On Fri, Feb 15, 2002 at 09:47:54AM -0800, Rick Cameron wrote:
> If there is a file on disc called foo.txt, it is clearly not typed
> data. Thus, it appears to be Mr Davis' opinion that when such a file
> contains UTF-8 data, it is quite appropriate for there to be a BOM at
> the start.

In a global sense, it may be appropriate for a UTF-8 file to have a BOM.
However, in a Unix context - and UTF-8 was originally designed for Unix and
Unix-like systems - it is worthless and annoying.

Take, for example, three files:

A: <BOM>C<LF>AB<LF>
B: <BOM>ABC<LF>AB<LF>
C: <BOM>ABCDEFG<LF>

and the operation

  grep "AB" A B > file; cat C >> file

you'll end up with

file: A: AB<LF>B: <BOM>ABC<LF>B: AB<LF><BOM>ABCDEFG<LF>

That's a document with two BOM's, and none at the start of the file. There's
no simple way to fix this; grep doesn't know if it's working on UTF-8 text
or raw binary or Latin-1 (I frequently do grep foo file | recode l1..utf-8),
and it doesn't know whether its output is going to the screen or a file or
the tail of a file or the input of another program.
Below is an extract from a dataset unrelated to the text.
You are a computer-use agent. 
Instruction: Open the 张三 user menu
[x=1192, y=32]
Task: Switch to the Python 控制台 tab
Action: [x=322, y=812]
Again, while globally, UTF-8 BOM's might work, in Unix they will be more of
a nuisance than a help.

-- 
David Starner / Давид Старнэр - starner@okstate.edu
Pointless website: http://dvdeug.dhis.org
What we've got is a blue-light special on truth. It's the hottest thing 
with the youth. -- Information Society, "Peace and Love, Inc."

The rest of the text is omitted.